Commotio, of course, has always been on a mission to make contemporary music accessible to audiences, and prove that there is more to it than “wails and screams”.

Next week they will demonstrate the point in emphatic style with an Advent concert in Jericho that eschews the usual seasonal fare; instead, this will be a programme of festive music by young composers from Europe and America, with every piece featured written within the last 15 years.

One of the pieces to be performed at St Barnabas Church has special significance for the choir, as Matthew explained: “Henry Howard’s work Song for Lydia is dedicated to former Commotio member Lydia Corfe Press, who tragically died in a climbing accident in the Alps in May this year. Henry, too, sang with the choir and we have performed several of his works before.”

Another special inclusion is the world premiere of Ave Maria by Slovenian composer Ambroz Copi, whose works also feature regularly in Commotio’s concerts, and who has dedicated this piece to the choir.

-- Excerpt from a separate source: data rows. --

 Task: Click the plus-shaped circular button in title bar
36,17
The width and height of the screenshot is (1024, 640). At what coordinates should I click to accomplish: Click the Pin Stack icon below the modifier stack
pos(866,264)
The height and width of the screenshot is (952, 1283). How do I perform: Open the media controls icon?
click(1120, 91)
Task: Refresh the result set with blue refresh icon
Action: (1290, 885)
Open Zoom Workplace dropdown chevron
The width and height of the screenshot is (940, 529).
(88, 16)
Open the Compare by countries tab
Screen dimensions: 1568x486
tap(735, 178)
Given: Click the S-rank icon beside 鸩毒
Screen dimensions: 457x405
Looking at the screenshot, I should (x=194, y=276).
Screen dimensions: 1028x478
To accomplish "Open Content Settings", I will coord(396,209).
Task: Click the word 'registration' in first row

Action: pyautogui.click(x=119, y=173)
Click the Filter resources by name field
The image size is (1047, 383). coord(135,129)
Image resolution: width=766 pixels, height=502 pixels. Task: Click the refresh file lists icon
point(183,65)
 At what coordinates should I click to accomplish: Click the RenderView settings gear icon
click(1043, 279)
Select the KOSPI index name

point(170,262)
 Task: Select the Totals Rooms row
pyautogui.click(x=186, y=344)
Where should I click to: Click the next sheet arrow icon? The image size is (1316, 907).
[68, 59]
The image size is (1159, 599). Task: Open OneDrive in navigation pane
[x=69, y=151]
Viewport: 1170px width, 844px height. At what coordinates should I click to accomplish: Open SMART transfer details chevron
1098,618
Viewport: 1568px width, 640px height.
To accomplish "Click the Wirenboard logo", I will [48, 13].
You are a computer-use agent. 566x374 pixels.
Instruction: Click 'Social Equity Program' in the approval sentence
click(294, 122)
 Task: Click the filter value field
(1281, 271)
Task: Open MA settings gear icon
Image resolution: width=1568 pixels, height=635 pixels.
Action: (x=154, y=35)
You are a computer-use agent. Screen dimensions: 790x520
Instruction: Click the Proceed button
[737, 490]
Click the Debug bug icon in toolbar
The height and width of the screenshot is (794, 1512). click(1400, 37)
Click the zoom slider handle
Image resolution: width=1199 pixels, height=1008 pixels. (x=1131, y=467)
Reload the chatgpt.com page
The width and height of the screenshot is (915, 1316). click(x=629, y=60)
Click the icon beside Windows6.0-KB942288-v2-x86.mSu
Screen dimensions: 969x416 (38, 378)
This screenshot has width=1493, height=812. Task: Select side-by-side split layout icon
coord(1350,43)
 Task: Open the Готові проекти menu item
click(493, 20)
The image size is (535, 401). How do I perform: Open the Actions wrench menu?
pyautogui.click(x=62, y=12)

“This new work turned up, dedicated to the choir and myself, unprompted, and already published by Astrum,” Matthew said. “From what Ambroz has told me, the work is very personal to him, so this makes the dedication even more of an honour.”

The programme also sees the choir renewing its acquaintance with Richard Allain, whose works they have been performing since 2005. Cradle Song, to be performed on December 6, was originally written for Chantage, the winners of the BBC Choir of the Year competition in 2006, and had its world premiere in Lincoln Cathedral.

Also featured are works by Swedish composer Fredrik Sixten, Finnish composer Jaakko Mantjarvi, Polish composer Pawel Lukaszewski, American composer Frank Ferko and British composers James Whitbourn and David Bednall.

What particular challenges, I wondered, had this diverse selection of pieces presented to the choir?

“Pawel’s works are the hardest as they are quite segmented and as a conductor I have to try and eliminate any sense of ‘stop-starting’.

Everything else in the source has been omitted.